A criticism often leveled at the past city council was its tendency to operate in a vacuum. A committee established to investigate reuse of the old hospital property, for example, felt it received little support, financial or otherwise, from the city. Conversely, citizens curious about the council’s plans for a new stadium felt they were being kept in the dark.
Even more disconcerting was that outside groups offering help complained privately that they couldn’t even get a phone call returned from the city.
So we were happy to see that the new mayor and council were so receptive to redevelopment concepts presented Tuesday by representatives of several organizations with track records loaded with redevelopment projects.
Tim Elliot of Sora Development told the council what has become increasingly obvious over the past two decades: Traditional small-city development models don’t work anymore. Instead, Sora promotes public-private partnerships that share the heavy lifting.

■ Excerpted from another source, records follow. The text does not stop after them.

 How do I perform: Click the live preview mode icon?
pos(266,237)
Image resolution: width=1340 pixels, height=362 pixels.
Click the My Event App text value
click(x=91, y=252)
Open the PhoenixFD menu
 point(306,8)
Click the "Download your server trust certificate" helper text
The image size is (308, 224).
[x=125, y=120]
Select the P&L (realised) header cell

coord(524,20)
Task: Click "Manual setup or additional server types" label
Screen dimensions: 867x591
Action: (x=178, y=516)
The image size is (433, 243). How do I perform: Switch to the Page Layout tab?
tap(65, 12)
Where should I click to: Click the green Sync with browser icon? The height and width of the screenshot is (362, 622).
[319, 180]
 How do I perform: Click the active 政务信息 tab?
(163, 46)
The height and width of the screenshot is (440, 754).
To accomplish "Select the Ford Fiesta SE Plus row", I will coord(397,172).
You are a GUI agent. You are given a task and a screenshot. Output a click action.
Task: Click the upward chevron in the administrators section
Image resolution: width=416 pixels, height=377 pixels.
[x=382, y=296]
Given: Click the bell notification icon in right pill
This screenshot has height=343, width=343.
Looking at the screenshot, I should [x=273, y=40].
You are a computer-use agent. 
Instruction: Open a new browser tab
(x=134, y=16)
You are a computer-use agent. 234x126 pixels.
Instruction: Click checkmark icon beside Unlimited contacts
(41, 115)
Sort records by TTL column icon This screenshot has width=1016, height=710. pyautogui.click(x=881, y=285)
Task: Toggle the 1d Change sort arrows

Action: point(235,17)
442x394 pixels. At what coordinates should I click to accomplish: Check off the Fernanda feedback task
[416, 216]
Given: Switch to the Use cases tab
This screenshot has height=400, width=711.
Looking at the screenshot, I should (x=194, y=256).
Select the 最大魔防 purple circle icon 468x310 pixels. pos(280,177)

Bringing together interested developers, governments and people are what it will take — no one entity has shoulders broad enough to bear the entire burden.
As Mayor David Gysberts noted, that truth hasn’t always been recognized in the past. The city and individual developers have gone their own ways without any central, guiding plan. One notable exception — Don Bowman’s Potomac Street development coupled with a new city parking deck — proves the point. In the new urban economy, public and private interests are best advanced when working in harmony.
So we were, in particular, happy to see the council’s new members embracing the theory behind the proposals, which Gysberts summed up as “thinking bigger.”
The challenge before the council now is to keep at it, and make sure the city staff knows the Sora concept is not just a priority, but an urgent priority. That doesn’t mean the city must not perform due diligence before entering into any partnership or committing to a project, but it must not drag its feet in doing so. Too often in the past, fancy concepts have been allowed to wither on the vine for a lack of action.
This could be the best chance for serious change that Hagerstown has seen in some time. The idea certainly warrants efficient and expedient vetting by the city council and city staff. If a good opportunity is missed, who knows when, if ever, the next chance will come along?